[Texto]:

☆ ☆ ☆ ☆ ☆ ☆ ☆

O número de utentes sem médico de família tem vindo a aumentar em Portugal, tendo em 2022 ultrapassado 1 milhão. Para mitigar esta lacuna, o atual Governo da República apresentou uma proposta que veio gerar uma onda de descontentamento por parte dos médicos de família, que se afirmam “de luto pelo SNS”.
Em causa está o ponto 9 do Artigo n.º 206 da Lei do Orçamento de Estado de 2022, que refere “enquanto não houver condições para assegurar médico de família a todos os utentes”, o Serviço Nacional de Saúde pode “a título excecional” celebrar contratos “com médicos habilitados ao exercício autónomo da profissão”, vulgo, médicos não especialistas. Esta medida não é mais do que um atentado à dignidade da especialidade de Medicina Geral e Familiar (MGF) e aos próprios portugueses utilizadores dos Cuidados de Saúde Primários (CSP).

☆ ☆ ☆ ☆ ☆ ☆ ☆

[As suas instruções]: Pode continuar o texto acima sobre os utentes sem médico de família, começando logo a seguir à última frase?

☆ ☆ ☆ ☆ ☆ ☆ ☆

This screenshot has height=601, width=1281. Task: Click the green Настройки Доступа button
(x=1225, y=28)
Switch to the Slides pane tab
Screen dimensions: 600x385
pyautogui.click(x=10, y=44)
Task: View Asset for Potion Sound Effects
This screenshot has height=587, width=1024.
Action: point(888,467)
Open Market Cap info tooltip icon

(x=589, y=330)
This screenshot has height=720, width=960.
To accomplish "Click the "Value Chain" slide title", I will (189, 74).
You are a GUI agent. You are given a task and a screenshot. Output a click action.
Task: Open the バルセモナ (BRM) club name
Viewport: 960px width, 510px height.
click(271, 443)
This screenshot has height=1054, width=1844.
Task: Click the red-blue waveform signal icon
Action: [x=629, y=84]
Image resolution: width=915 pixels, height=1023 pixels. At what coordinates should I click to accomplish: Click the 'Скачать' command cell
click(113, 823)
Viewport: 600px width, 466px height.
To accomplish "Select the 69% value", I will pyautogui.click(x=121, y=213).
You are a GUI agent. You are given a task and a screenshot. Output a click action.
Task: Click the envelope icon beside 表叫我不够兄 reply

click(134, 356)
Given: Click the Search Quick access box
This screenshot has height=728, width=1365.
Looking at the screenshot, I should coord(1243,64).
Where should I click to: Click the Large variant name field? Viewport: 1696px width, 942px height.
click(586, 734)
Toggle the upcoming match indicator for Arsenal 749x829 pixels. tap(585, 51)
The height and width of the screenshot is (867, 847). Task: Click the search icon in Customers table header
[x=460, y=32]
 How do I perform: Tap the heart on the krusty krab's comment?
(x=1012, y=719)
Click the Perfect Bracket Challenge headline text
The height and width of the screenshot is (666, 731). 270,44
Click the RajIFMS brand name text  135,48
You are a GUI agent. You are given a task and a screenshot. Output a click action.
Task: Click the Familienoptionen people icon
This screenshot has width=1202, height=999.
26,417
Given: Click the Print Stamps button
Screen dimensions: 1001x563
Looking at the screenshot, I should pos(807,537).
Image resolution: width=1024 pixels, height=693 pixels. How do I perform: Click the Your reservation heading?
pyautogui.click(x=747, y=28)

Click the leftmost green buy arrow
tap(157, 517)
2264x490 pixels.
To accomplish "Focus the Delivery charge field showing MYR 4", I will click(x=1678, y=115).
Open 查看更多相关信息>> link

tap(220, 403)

☆ ☆ ☆ ☆ ☆ ☆ ☆

[Resultado do exercício]:
Mas afinal, o que diferencia um médico sem especialidade de um médico de Medicina Geral e Familiar? Um médico sem especialidade completou 6 anos de curso teórico-prático, conferente ao grau de mestre em medicina. Um médico especialista em Medicina Geral e Familiar completou os mesmos 6 anos de medicina que o anterior referido, seguindo-se de 4 anos de formação pós-graduada especializada na qual compreendem diversos estágios, muitos deles hospitalares, e exige ainda aproveitamento num exame teórico-prático anual, a participação em congressos e a produção de conteúdo científico. Ora, o que dita na lei em questão vem a anular a importância de todo este percurso académico.
Pode, portanto, afirmar-se que existem médicos que são qualificados para assumir uma lista de utentes com o intuito de prevenir a doença, promover a saúde, fazer o seguimento de doenças crónicas e atendimento de situações agudas, porque em tal se especializaram.
Existem portugueses que serão os privilegiados (por serem vistos por alguém com qualificações) e outros que serão os remediados (por serem vistos por alguém sem qualificações para tal). Esta desigualdade, fruto de uma alteração legislativa que vem apenas correr atrás do prejuízo, vai contra os próprios princípios do SNS: equidade, solidariedade e dignidade.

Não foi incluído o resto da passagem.